(Dataset excerpts)
▼

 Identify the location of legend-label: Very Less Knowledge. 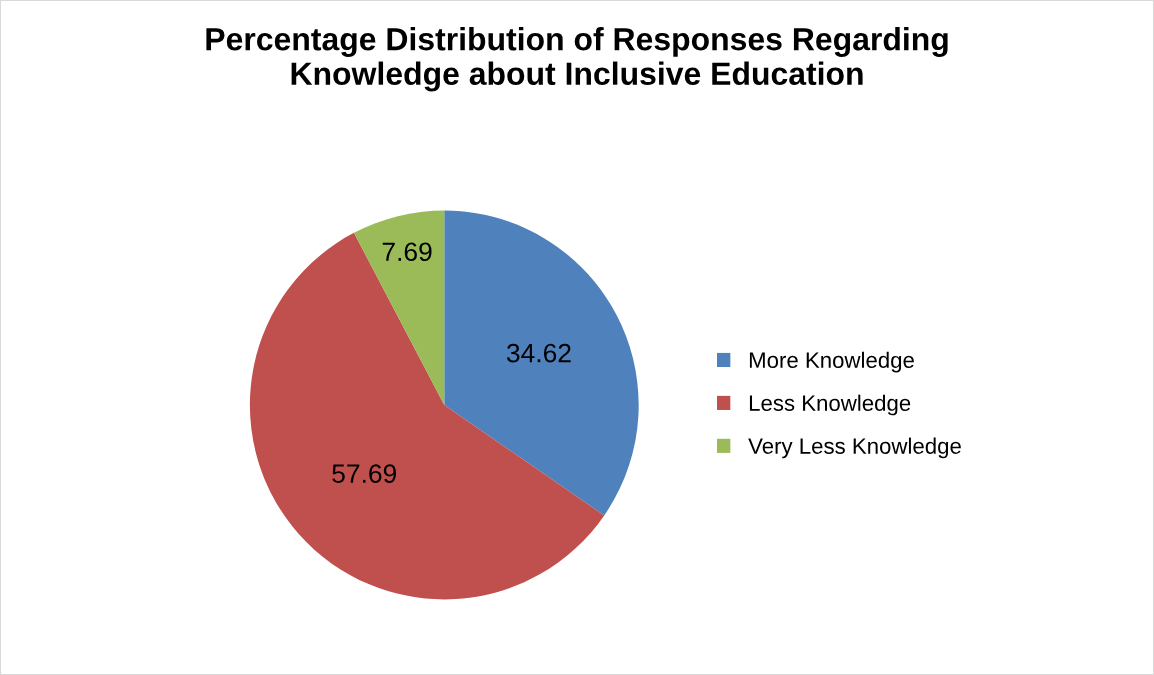
(854, 448).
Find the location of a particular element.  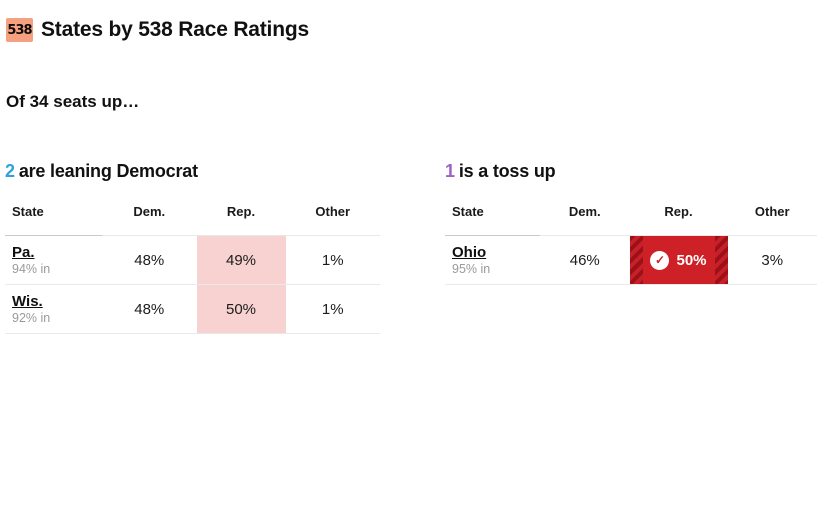

check-glyph: ✓ is located at coordinates (660, 260).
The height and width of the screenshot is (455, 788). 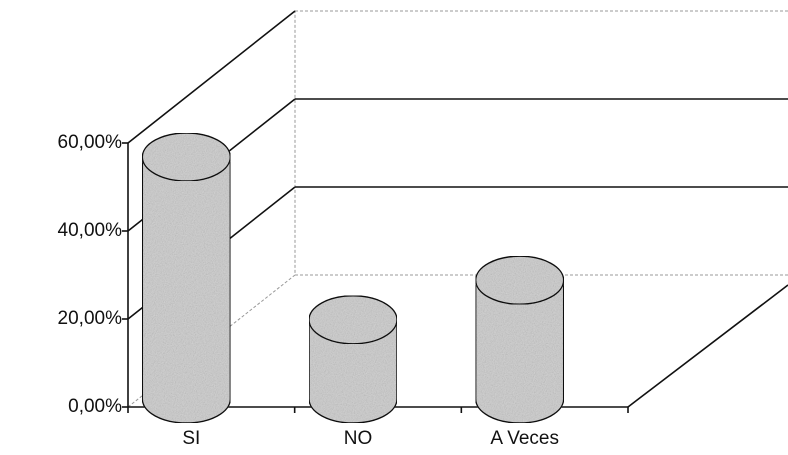 I want to click on y-tick-label: 0,00%, so click(x=95, y=406).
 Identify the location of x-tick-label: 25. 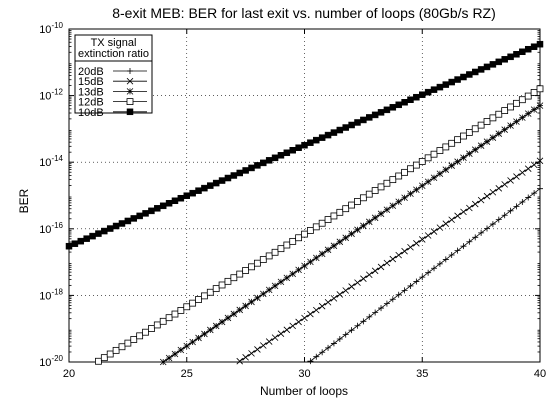
(187, 374).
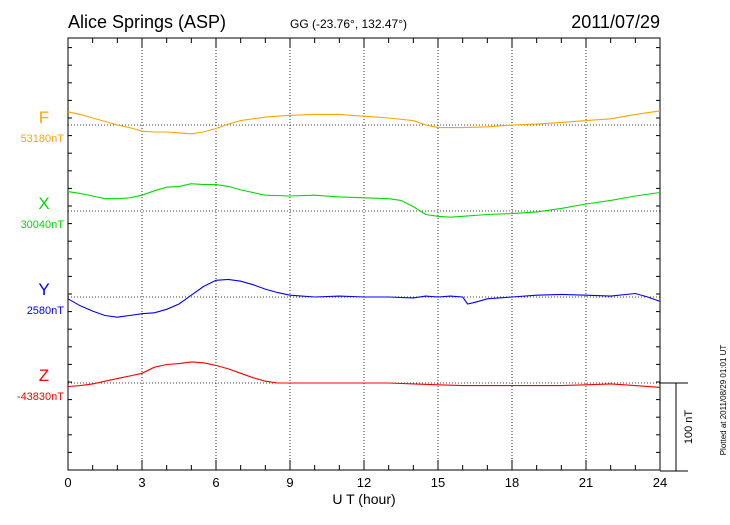 This screenshot has height=525, width=730. What do you see at coordinates (147, 22) in the screenshot?
I see `chart-title: Alice Springs (ASP)` at bounding box center [147, 22].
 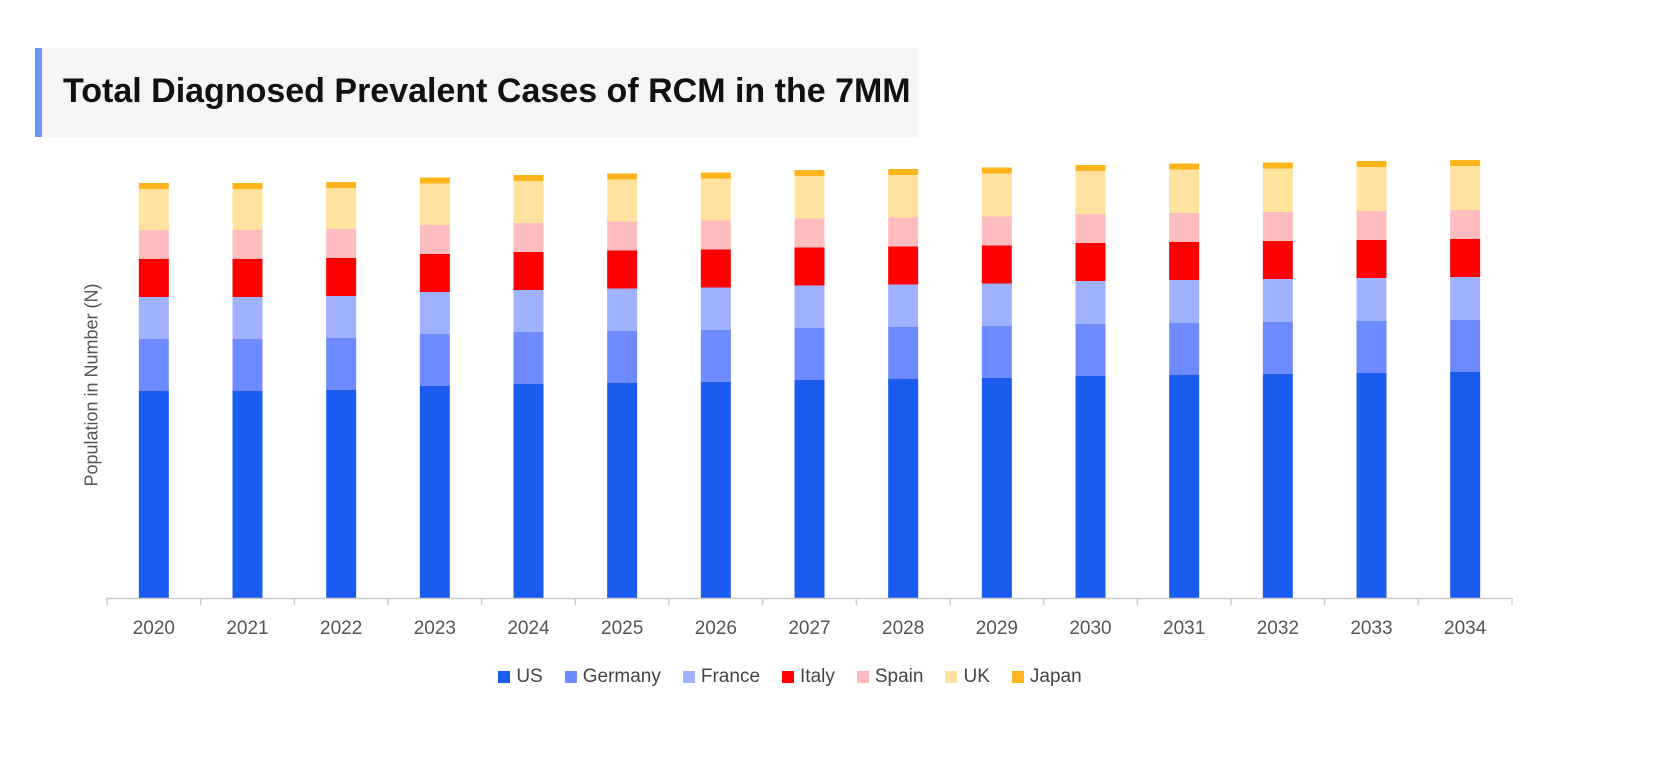 What do you see at coordinates (622, 310) in the screenshot?
I see `bar-france-2025` at bounding box center [622, 310].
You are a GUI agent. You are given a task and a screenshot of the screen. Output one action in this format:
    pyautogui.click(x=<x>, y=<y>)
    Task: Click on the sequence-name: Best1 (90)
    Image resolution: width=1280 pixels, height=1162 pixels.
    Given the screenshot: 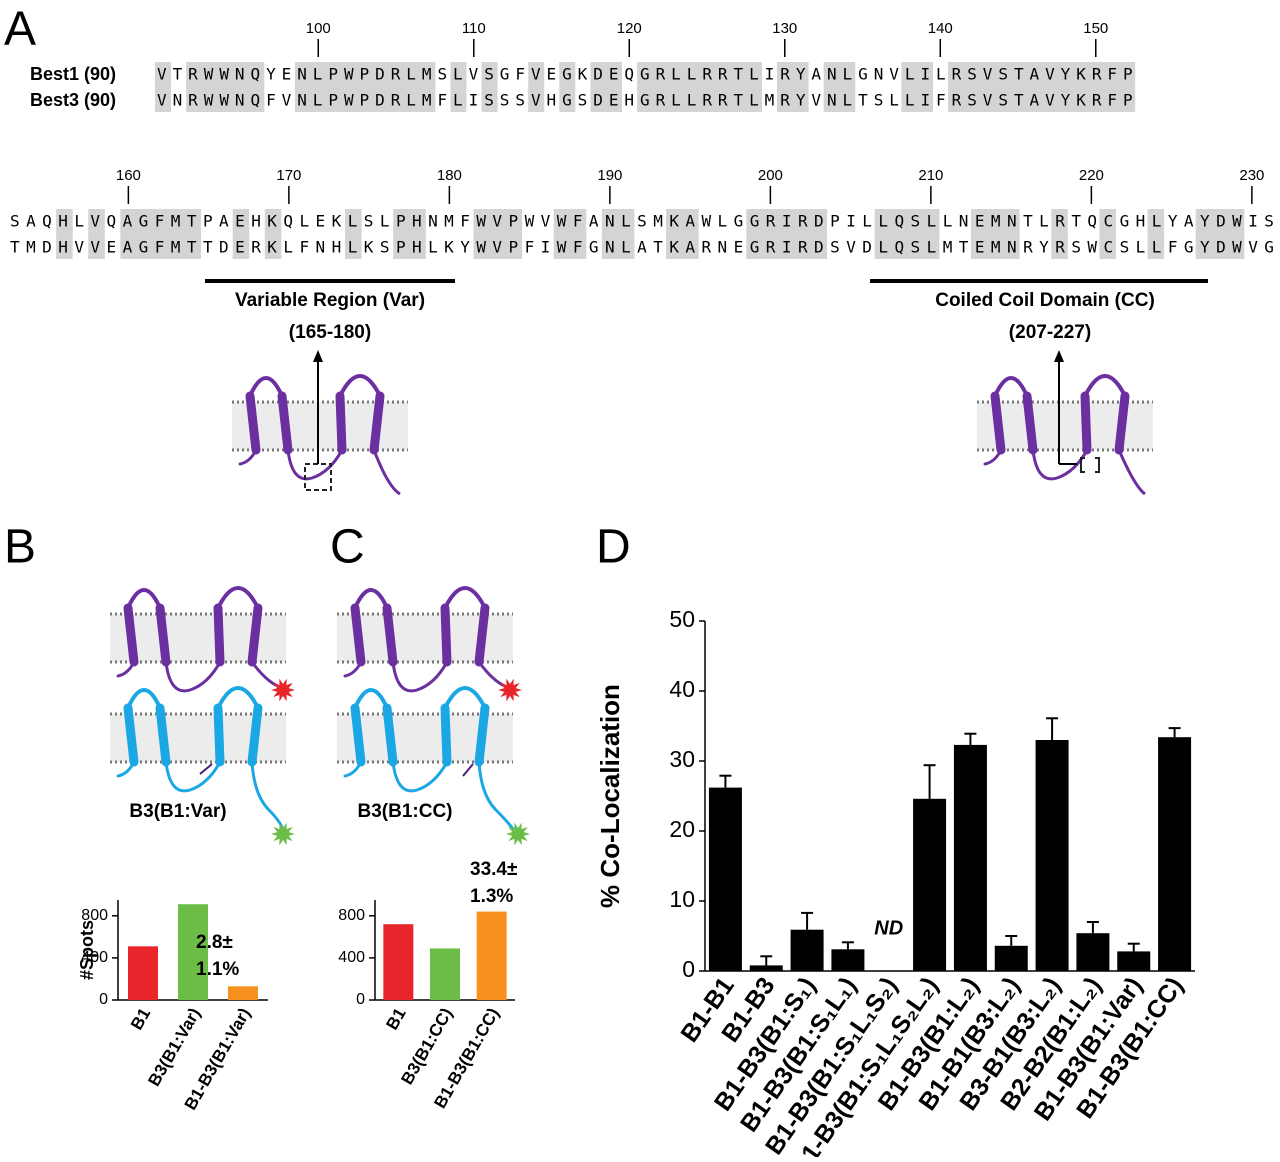 What is the action you would take?
    pyautogui.click(x=73, y=74)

▲

-- Work item --
Give again everything from the start of the lines above down to the line containing "check-glyph: ✓ is", both ends included, with the pictures left out.

-- Response --
 Identify the location of legend-label: Very Less Knowledge. 
(854, 448).
Find the location of a particular element.  

check-glyph: ✓ is located at coordinates (660, 260).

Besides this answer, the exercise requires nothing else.